Can you return the part of the relay-oscillator thread between "When you push" and "current limiting resistor.", inclusive, copied word for word?

[Selected passage]

Need help understanding a basic relay-oscillator circuit

Discussion in 'General Electronics Chat' started by stormBytes, Sep 1, 2010.

  1. stormBytes

    Thread Starter Active Member

    Jan 26, 2010
    41
    1
    I'm following an intro to electronics book and working with the attached diagram. I'm trying to understand how this circuit works. For simplicity, I'll refer to the current as flowing from positive-to-negative poles. I'll start by describing what I observe when breadboarding the circuit.

    If I press the button momentarily and release it:

    - the green LED lights up for a (barely perceivable) instant

    - I hear the relay engage (click) as the yellow LED lights for an instant

    - The yellow LED goes out, the Green LED lights up and fades out, and I hear the relay disengage

    I'm trying to understand, step-by-step (on a 4-year-old's level) what is happening in my circuit. Here's what I can gather so far:

    - When the button is NOT depressed, there is zero current flowing through the circuit, and so, nothing happens.

    - As soon as I depress the button, current flows from 12V source, through the button, through the relay's pole, to terminal-1 (t1), through path (b) - energizing the coil, and simultaneously through path (c), lighting the green LED for an instant

    - Once the coil is energized, the relay engages severing the connection between pole-and-(t1) which causes the green LED to go out, and engaging (t2) which lights the yellow LED.


    What I don't understand is what's happening hereafter and more importantly, why. Any insight would be greatly appreciated, keeping in mind my knowledge/skill levels.

    [​IMG]
     
  2. GetDeviceInfo

    Senior Member

    Jun 7, 2009
    1,571
    230
    It's as you've stated, but add;

    When you push the momentary, it begins to charge the capacitor. Once the cap is charged to a sufficient voltage the relay switches. The cap then begins a discharge through the green led and it's current limiting resistor.

[/Selected passage]
[Data section]

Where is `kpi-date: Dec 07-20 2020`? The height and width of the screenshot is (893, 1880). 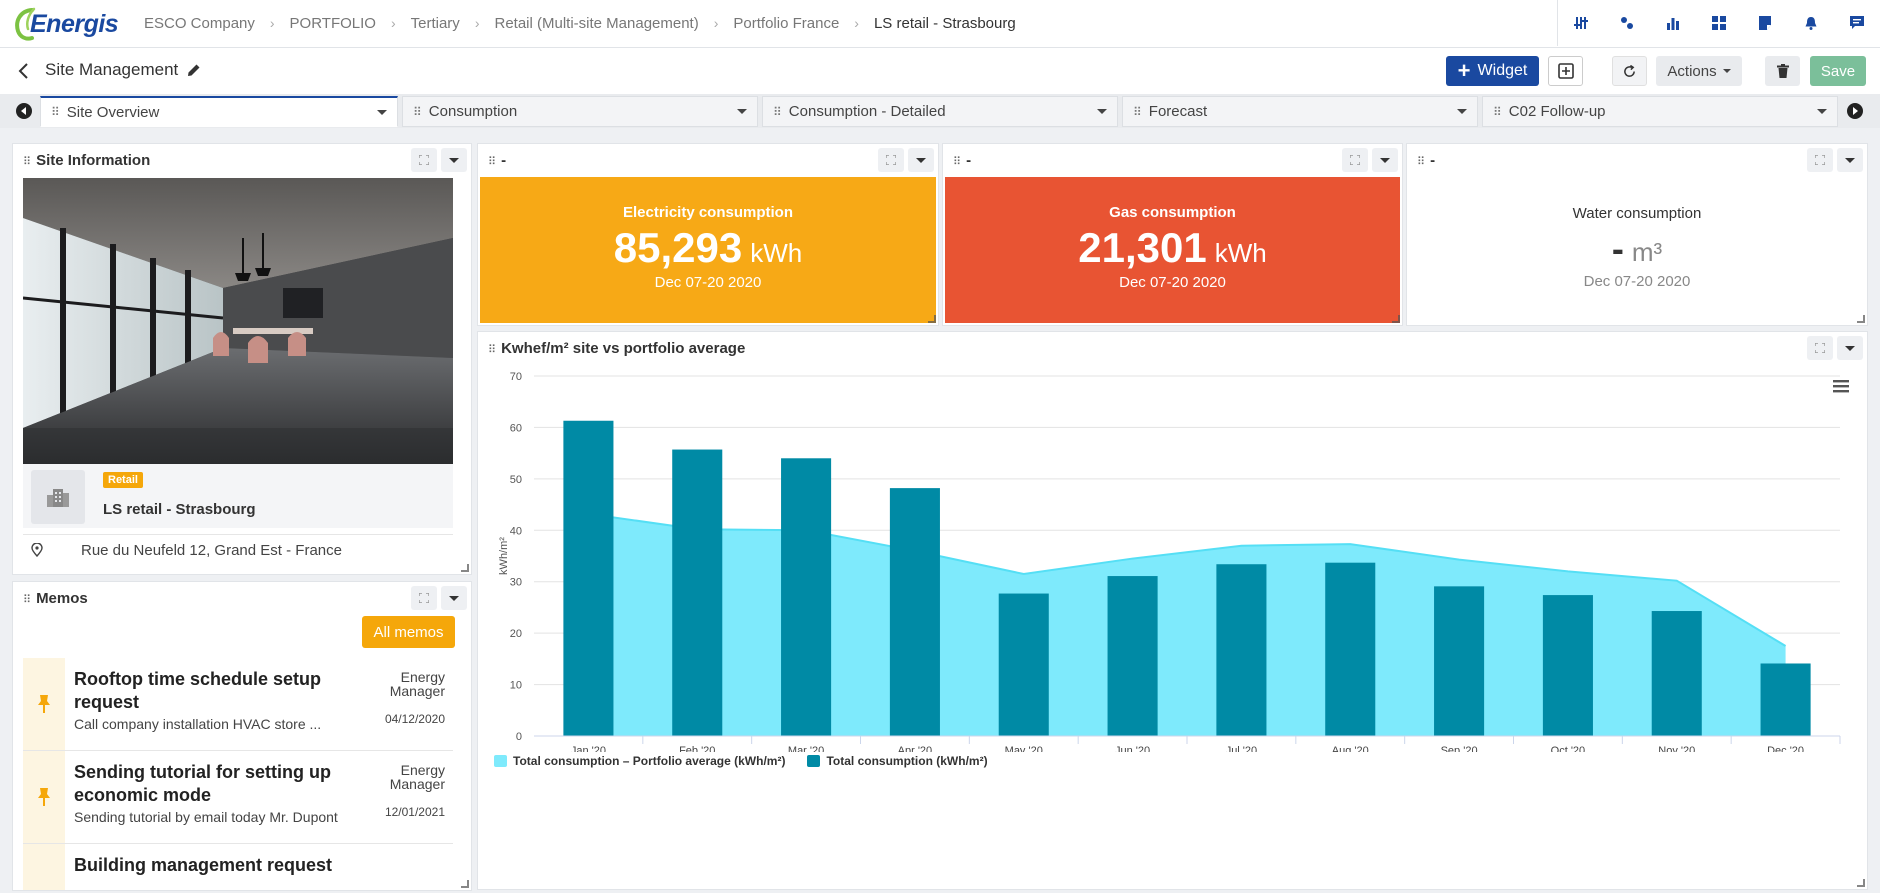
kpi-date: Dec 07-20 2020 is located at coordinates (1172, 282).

[/Data section]

**Response:**
When you push the momentary, it begins to charge the capacitor. Once the cap is charged to a sufficient voltage the relay switches. The cap then begins a discharge through the green led and it's current limiting resistor.